• _Using the information_:
1/ Summarize the passage on the Togo team and the Cabinda attack in two sentences.
2/ Rewrite the passage on the Togo team and the Cabinda attack, beginning at the words "The players had" and stopping after "matches in Cabinda.", and substitute "journalists" for "reporters".

====== Passage shown

The players had said they still wanted to take part in the tournament but the Togolese prime minister Gilbert Houngbo said they must return home immediately, as goalkeeper Kodjovi Obilale recovered from gunshot wounds in a South African hospital. "We understand the position of the players who want to in some way avenge their dead colleagues, but it would be irresponsible for the Togolese authorities to allow them to continue," Mr Houngbo told reporters in Lome. "If there is a team or persons present under the banner of Togo at the opening of the Africa Cup of Nations this afternoon, it will be a false representation. The team must return today."

Separatist rebels threatened to carry out more attacks, and said they had warned Issa Hayatou, head of the Confederation of African Football (CAF), against holding matches in Cabinda.

"This is going to continue, because the nation is at war, because Hayatou persists," said Rodrigues Mingas, secretary general of the Forces for the Liberation of the State of Cabinda-Military Position (FLEC-PM). "We wrote two months before the Nations Cup to Mr Issa Hayatou to warn him that we were at war. He did not want to take our warnings into consideration," Mr Mingas said by telephone in France, where he lives in exile.

============
====== Available data

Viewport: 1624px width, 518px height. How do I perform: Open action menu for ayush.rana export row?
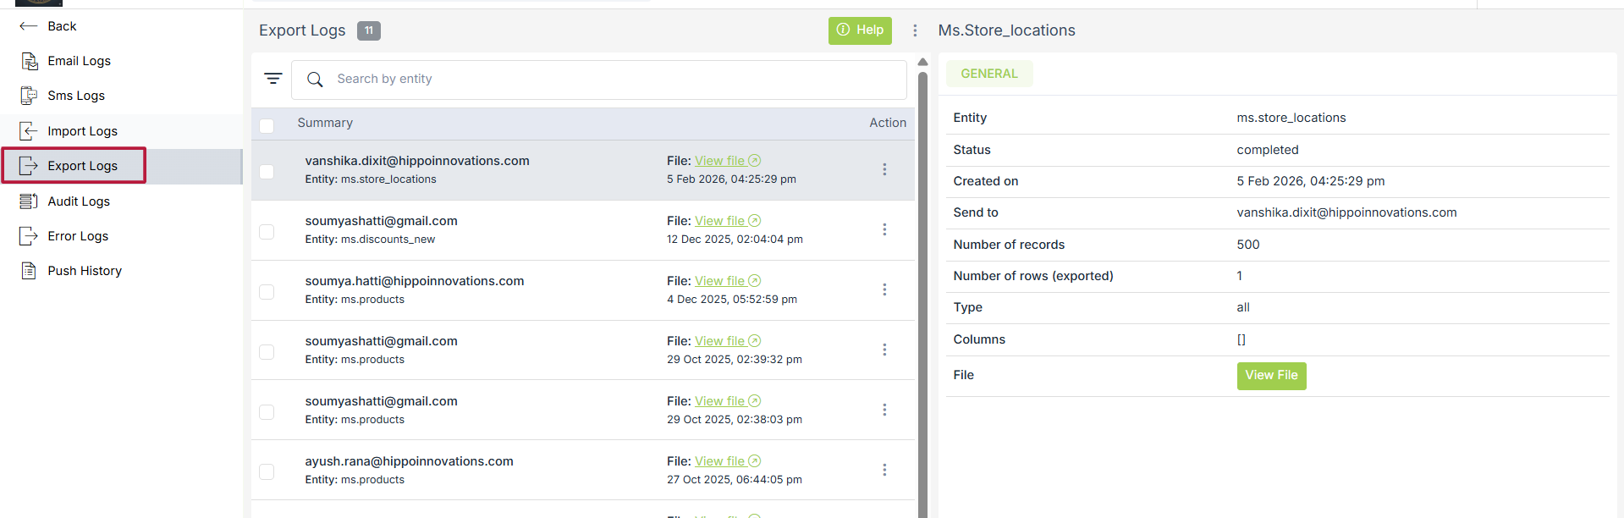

============

• _Results of the exercise_:
1/ Togolese prime minister Gilbert Houngbo ordered the national team to return home immediately, despite the players' wish to stay in the tournament, saying any team appearing under Togo's banner at the Africa Cup of Nations opening would be a false representation. Separatist rebels threatened more attacks and said they had warned CAF head Issa Hayatou against holding matches in Cabinda, and Rodrigues Mingas of FLEC-PM said Hayatou had not taken those warnings into consideration.

2/
The players had said they still wanted to take part in the tournament but the Togolese prime minister Gilbert Houngbo said they must return home immediately, as goalkeeper Kodjovi Obilale recovered from gunshot wounds in a South African hospital. "We understand the position of the players who want to in some way avenge their dead colleagues, but it would be irresponsible for the Togolese authorities to allow them to continue," Mr Houngbo told journalists in Lome. "If there is a team or persons present under the banner of Togo at the opening of the Africa Cup of Nations this afternoon, it will be a false representation. The team must return today."

Separatist rebels threatened to carry out more attacks, and said they had warned Issa Hayatou, head of the Confederation of African Football (CAF), against holding matches in Cabinda.